**Die Aufgaben:**
1 > Entnimm der Spielkritik unten den Abschnitt ab den Worten „Irgendwie läuft eben“ und ende nach den Worten „einfach nur traurig.“.
2 > Liste alle Handlungen auf, die man laut der Spielkritik unten als Marionette lediglich hier und da ausführt.
3 > Setze die Spielkritik unten im gleichen Ton nach ihrem letzten Satz fort.

**Ausgangstext:**
· · · ·
Irgendwie läuft eben alles wie auf Schienen und man kommt sich ständig wie eine Marionette vor, die lediglich hier und da einen Schalter umlegt, einen Gegenstand einsetzt oder eine Person anspricht. Und zudem ist das Gameplay so träge und umständlich, das selbst geduldige Naturen irgendwann die Nase voll haben. So gibt`s bei jeder Türe, jeder Treppe und jeder Straßenbiegung eine nervige Standard-Animation. Nicht einmal über eine Brücke kann Kate laufen ohne auf Knopfdruck ein paar automatische Schritte einzulegen. Das wäre ja eigentlich nicht weiter schlimm, wären die Animationen wenigstens flott oder sehenswert. Aber das von Slowdowns und Ruckelanfällen geprägte Umherzuckeln der polygonalen Protagonistin vor den statischen Render-Tapeten, in denen nicht einmal fließendes Wasser animiert ist, ist einfach nur traurig.
· · · ·
**Daten:**
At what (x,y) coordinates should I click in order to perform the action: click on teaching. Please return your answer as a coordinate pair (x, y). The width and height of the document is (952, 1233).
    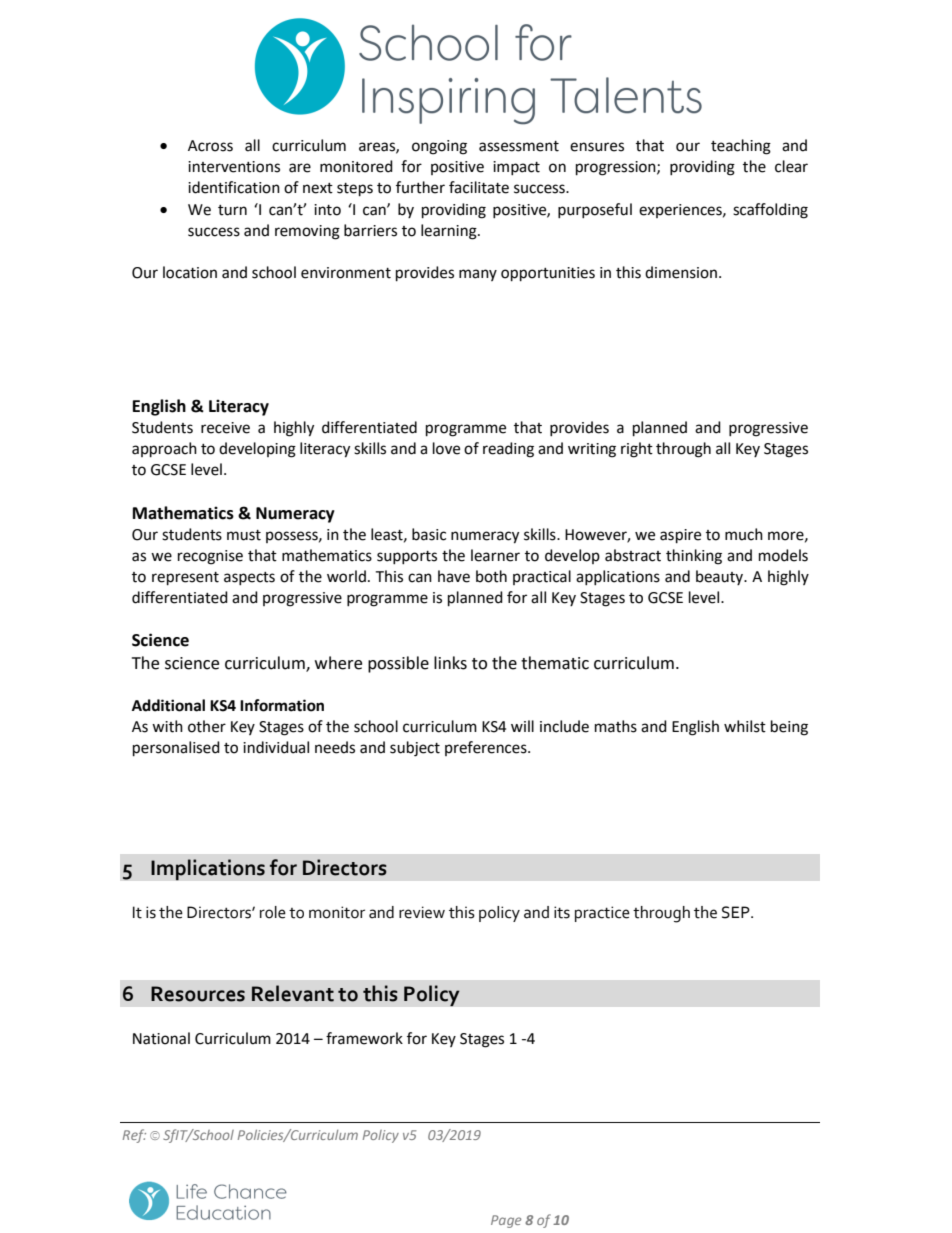
    Looking at the image, I should click on (741, 147).
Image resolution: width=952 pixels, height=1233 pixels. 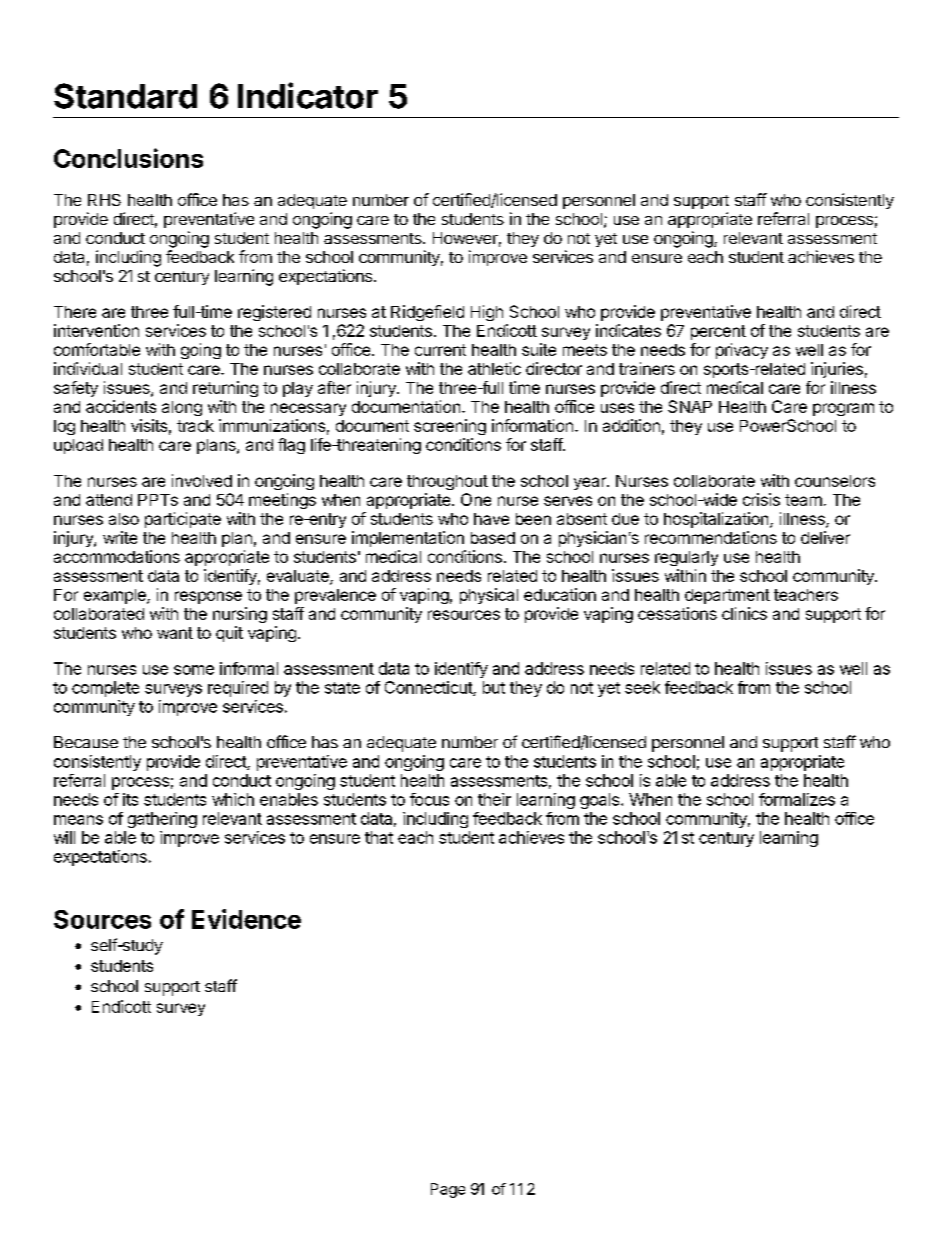 What do you see at coordinates (162, 820) in the image?
I see `gathering` at bounding box center [162, 820].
· · · ·
**Erwartete Antworten:**
1 >
Irgendwie läuft eben alles wie auf Schienen und man kommt sich ständig wie eine Marionette vor, die lediglich hier und da einen Schalter umlegt, einen Gegenstand einsetzt oder eine Person anspricht. Und zudem ist das Gameplay so träge und umständlich, das selbst geduldige Naturen irgendwann die Nase voll haben. So gibt`s bei jeder Türe, jeder Treppe und jeder Straßenbiegung eine nervige Standard-Animation. Nicht einmal über eine Brücke kann Kate laufen ohne auf Knopfdruck ein paar automatische Schritte einzulegen. Das wäre ja eigentlich nicht weiter schlimm, wären die Animationen wenigstens flott oder sehenswert. Aber das von Slowdowns und Ruckelanfällen geprägte Umherzuckeln der polygonalen Protagonistin vor den statischen Render-Tapeten, in denen nicht einmal fließendes Wasser animiert ist, ist einfach nur traurig.

2 >
- einen Schalter umlegen
- einen Gegenstand einsetzen
- eine Person ansprechen

3 >
Vorbildlich eingedeutscht

Positiv fällt hingegen die ordentliche Lokalisierung des Spiels auf. Die Sprecher holen das Beste aus den oft einschläfernden Dialogen heraus und die Texte sind fast durchgehend so gut übersetzt, dass man glaubt einen Originaltext zu lesen. Musikalisch sollte man hingegen nicht zu viel erwarten. Die hin und wieder eingespielten Klänge und Melodien sind zwar sehr stimmungsvoll, aber die meiste Zeit herrscht einsames Schweigen, das nur ab und zu von realistisch klingenden, aber ebenso seltenen Soundeffekten unterbrochen wird. Speichern ist Konsolen-untypisch übrigens jederzeit möglich - Fehler machen oder gar sterben könnt Ihr aber ohnehin nicht. Nützlich ist`s aber trotzdem, da sich zumindest der Programm-Code unserer Testversion als nicht ganz absturzsicher erwiesen hat.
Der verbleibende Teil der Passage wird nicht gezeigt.